Set every line of the data down again exactly, and keep the pictures out.

╔══

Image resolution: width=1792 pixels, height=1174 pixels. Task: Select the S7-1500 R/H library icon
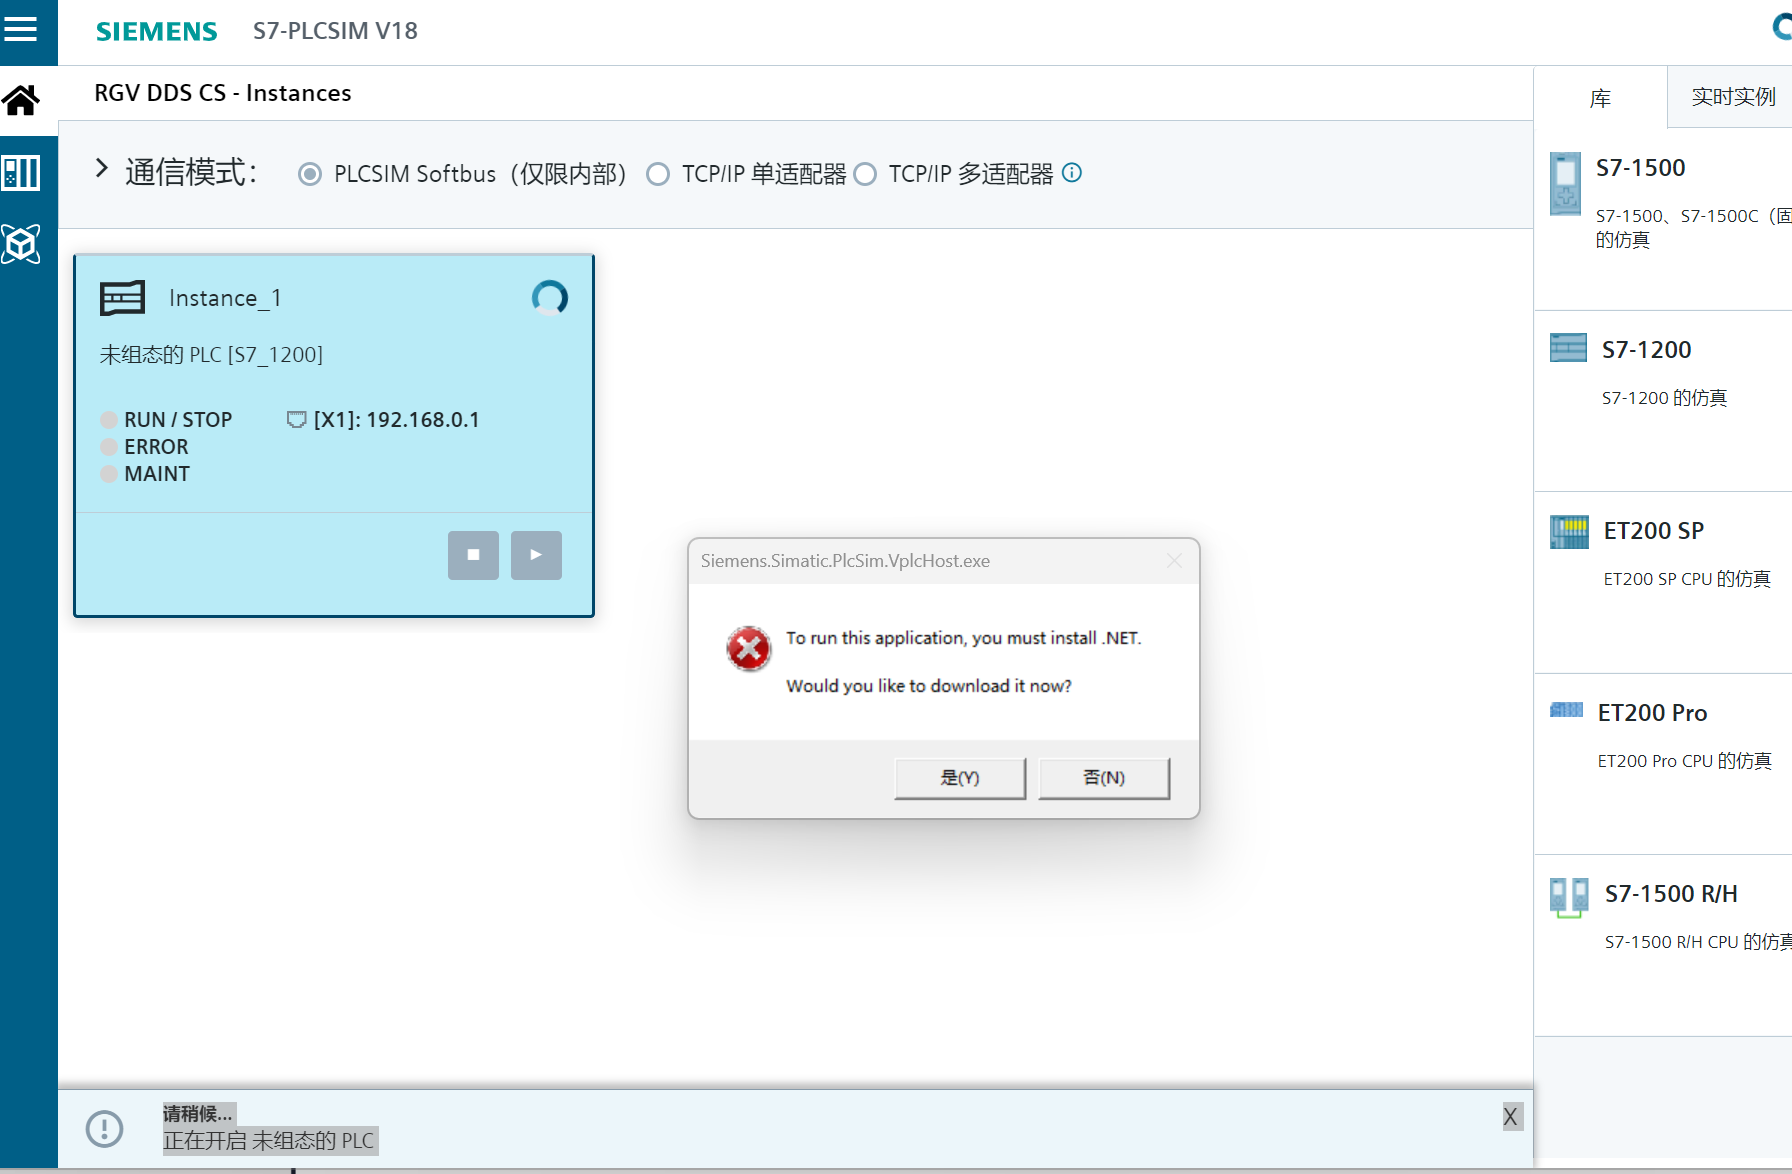tap(1569, 896)
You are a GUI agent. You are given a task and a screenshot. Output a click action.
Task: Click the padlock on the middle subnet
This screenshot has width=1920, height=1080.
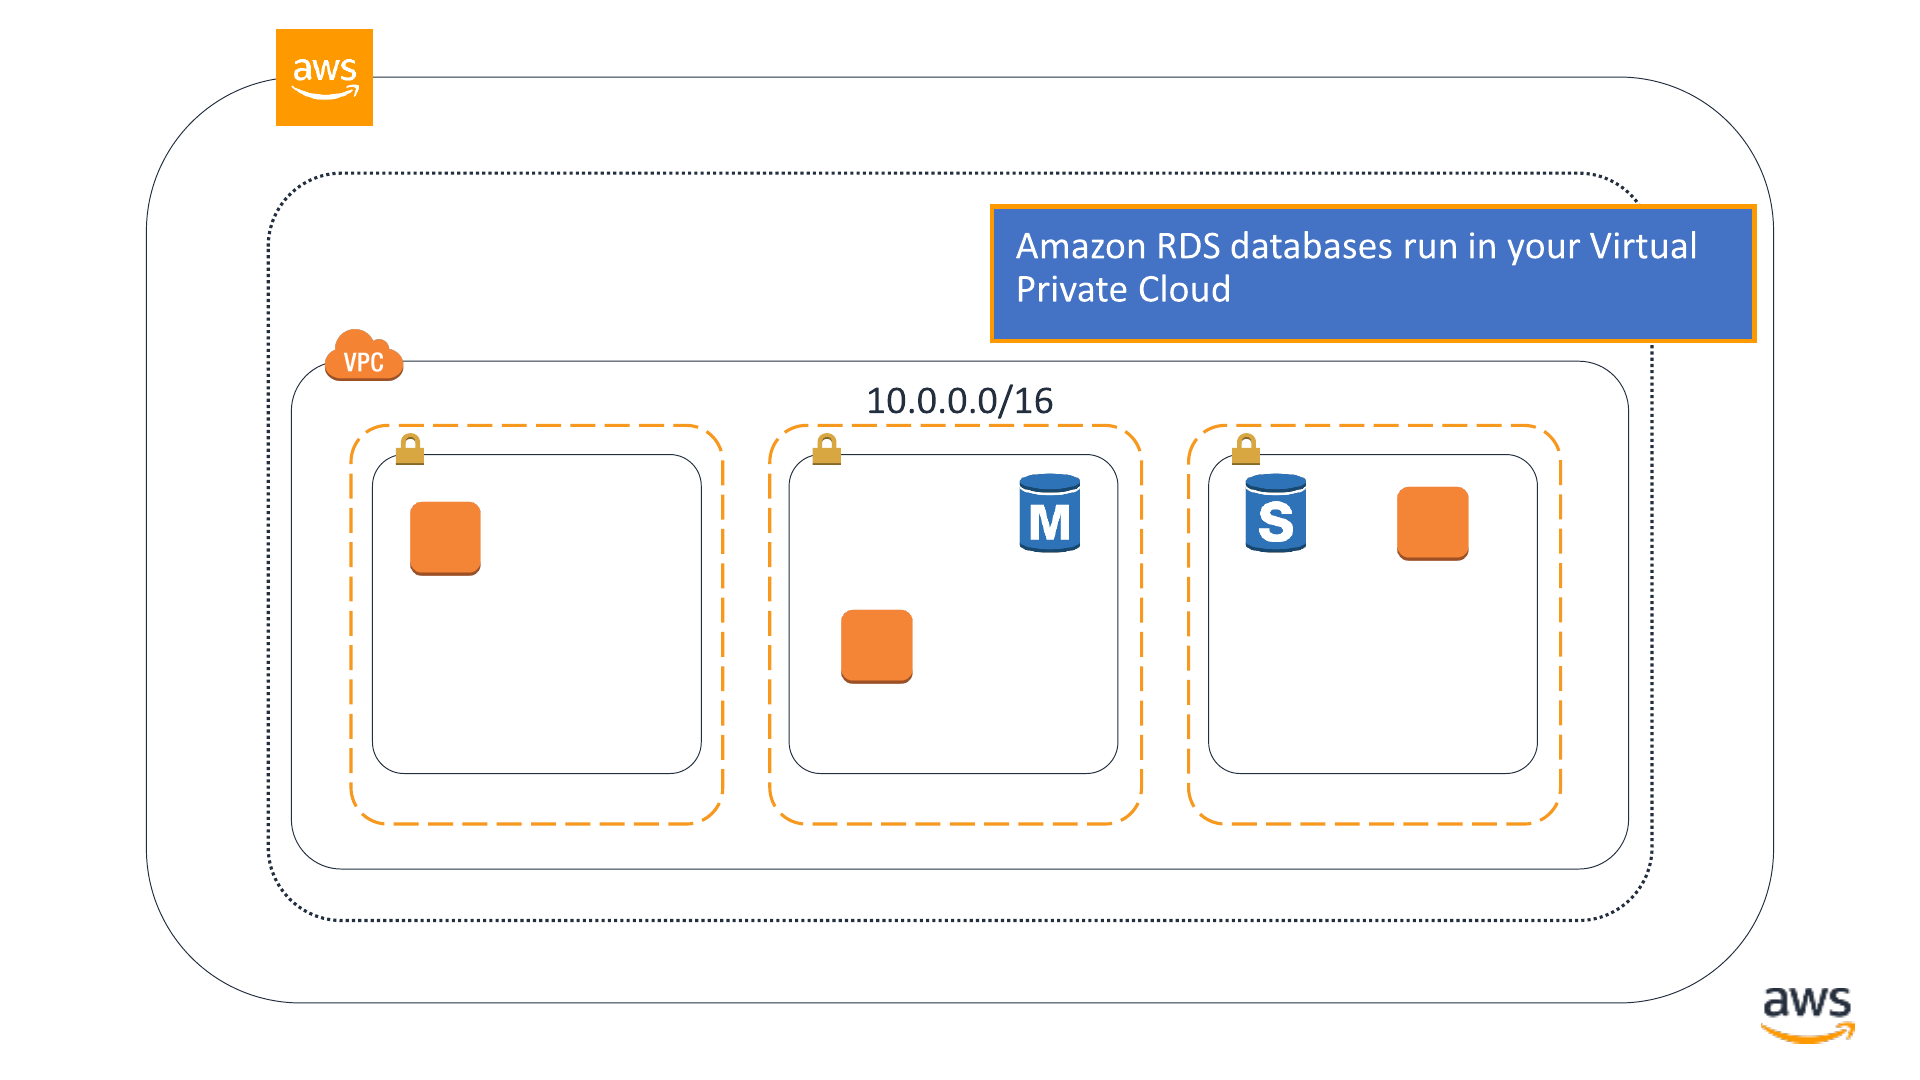pyautogui.click(x=827, y=449)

╚══

=== Answer space ===
Image resolution: width=1792 pixels, height=1174 pixels. Task: Select the S7-1500 R/H library icon
tap(1569, 896)
You are a GUI agent. You are given a task and a screenshot. Output a click action.
Task: Click the padlock on the middle subnet
This screenshot has width=1920, height=1080.
pyautogui.click(x=827, y=449)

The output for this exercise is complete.